# Debadging Rear Chrome Strip



## Army11Bravo (Aug 6, 2017)

Hello All-
My Atlas was 6 hours old when I began debadging it. The one Atlas logo I wasn't sure I could remove was the ATLAS across the chrome metal strip on the back hatch just below the VW logo. I searched all over the Vortex forum, but never saw anyone with these letters removed. I wondered if removing them would leave holes in the trim. 









(Stock image used for "before" example)

So yesterday after a much needed wash, I used a plastic putty knife and began to see if these letters were attached with adhesive. Much to my delight, they are attached with the same adhesive as the other badges and removing them left no holes in the trim.










I love my Atlas, but debadging helps keep the lines clean.


----------



## Savvv (Apr 22, 2009)

If you were to pull the mustache off you would have found a hole in the middle.


----------



## Watchie (Oct 13, 2019)

The easiest way I have found to de-badge this and for that matter most any car is to use a bit of heat (even a blow dryer will work) and some dental floss. This avoids any chance of tearing up the paint and lets you keep whatever it is you are taking off intact. A bit of Goo-Gone and you're good to go.

BTW, carbon fiber wrap across the mustache (chrome trim piece above the license plate) looks pretty good.


----------



## Army11Bravo (Aug 6, 2017)

Savvv-
I'm glad I didn't go further to uncover that hole! I like the chrome trim but wanted it cleaner without the ATLAS badge.

AMWatchie-
I've been taking badges off cars since the early 80's. Yes, heat works well, but I have found "3M Adhesive Remover" sold at automotive paint shops works even better than Goo Gone.

Now if I can only find something to replace the round VW logo with something more custom!


----------



## Savvv (Apr 22, 2009)

Army11Bravo said:


> Savvv-
> I'm glad I didn't go further to uncover that hole! I like the chrome trim but wanted it cleaner without the ATLAS badge!


Yea as most would. I traded some fabrication tools for body work and viola


----------



## Tim K (Jan 31, 2001)

Army11Bravo said:


> Savvv-
> I'm glad I didn't go further to uncover that hole! I like the chrome trim but wanted it cleaner without the ATLAS badge.
> 
> AMWatchie-
> ...


I believe you can take off the letters easily...savvv?
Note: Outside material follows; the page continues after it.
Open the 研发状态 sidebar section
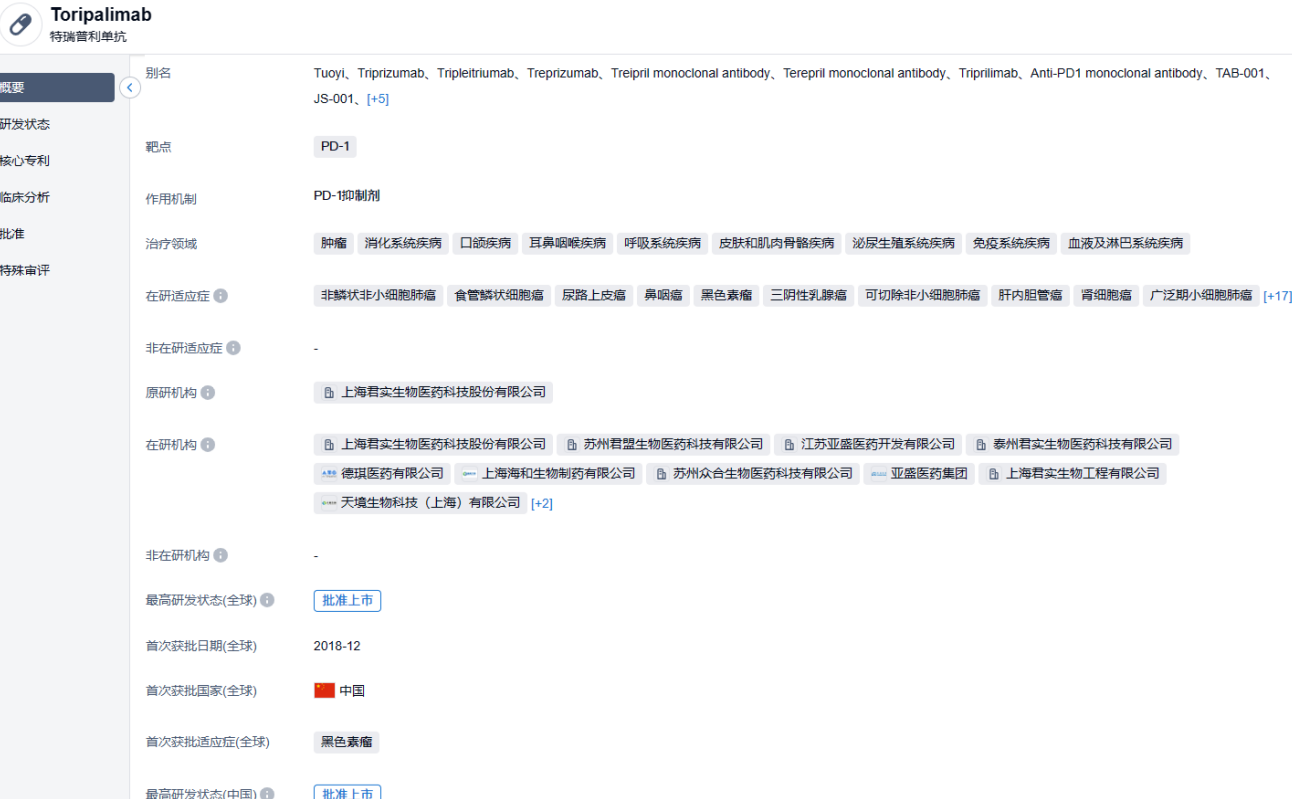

What is the hole for....does it attach the strip or is it just there?

Some fishing line and a heat gun / goo gone should be enough to remove the A T L A S if that's all you want to do, right?


----------



## knedrgr (Jun 6, 2011)

Tim K said:


> Some fishing line and a heat gun / goo gone should be enough to remove the A T L A S if that's all you want to do, right?


Yes. I'd removed my ATLAS letters that same method.


----------



## Watchie (Oct 13, 2019)

Or dental floss.


----------